Ah! O tempo...

Mas o que é de facto um “relógio”? Desde os cromeleques aos relógios solares, das ampulhetas às velas de cera, dos relógios mecânicos aos electrónicos e aos modernos relógios atómicos, o que qualquer relógio mostra é somente um determinado padrão de variação no espaço de um objecto específico. O tempo, em si, é intangível. É um modo de como nós pensamos e não uma condição da nossa vida, como dizia Albert Einstein.

A melhor maneira de imaginarmos o tempo é pensarmos, por exemplo, num filme gravado num DVD. O cinema é, como sabemos, uma arte do tempo, como o teatro e a música. As diversas imagens e os sons do filme estão registados na face do DVD numa sequência precisa. Se passarmos o DVD num leitor adequado, a sequência é reproduzida correctamente e temos a noção do tempo que se escoa e que dá sentido ao filme. Mas se o aparelho reproduzisse as cenas de modo aleatório não haveria filme. No entanto, o seu registo continuaria o mesmo. Onde está o tempo no DVD?

Podemos dizer que o tempo reside nas culturas dos que o concebem (o tempo de um caracol é decerto diverso do tempo de um nova-iorquino).
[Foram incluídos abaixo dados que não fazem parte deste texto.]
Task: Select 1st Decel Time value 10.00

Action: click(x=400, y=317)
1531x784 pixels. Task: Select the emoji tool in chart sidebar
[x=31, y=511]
É um artefacto "comunicacional". Vejamos três exemplos, referentes a três culturas muito diferentes mas bem conhecidas: a das ciências básicas, a das ciências sociais e a das humanidades.

No domínio das ciências básicas, desde há um século que se sabe que diferentes observadores movendo-se a velocidades distintas (comparáveis à velocidade da luz) farão julgamentos diversos quanto à simultaneidade ou não de diversos acontecimentos bem definidos. E que o tempo para um fotão “não passa”. O tempo para os físicos é uma convenção, uma relação de ordem que dá sentido à realidade. As ciências sociais, por outro lado, encontram-se prisioneiras do tempo linear e absoluto newtoniano, pois ele é essencial para a definição da noção de “mudança” e para a sua medição (o facto que as torna, na prática, “científicas”). Finalmente, as humanidades e a filosofia são atemporais, tais constelações “flutuantes no tempo”, cujos objecto e preocupação se centram no significado da linguagem e nas categorias da comunicação.

Mas se é assim, porque nos parece o tempo coisa de tão grande importância? Ainda por cima nunca o temos quando precisamos verdadeiramente dele… O melhor, mesmo, é fazermos como os caracóis: continuar a caminhar, alegremente, sem pressas, na esperança de não topar com um tacho ou uma panela de goela pronta para nos fazer desaparecer sem perder tempo.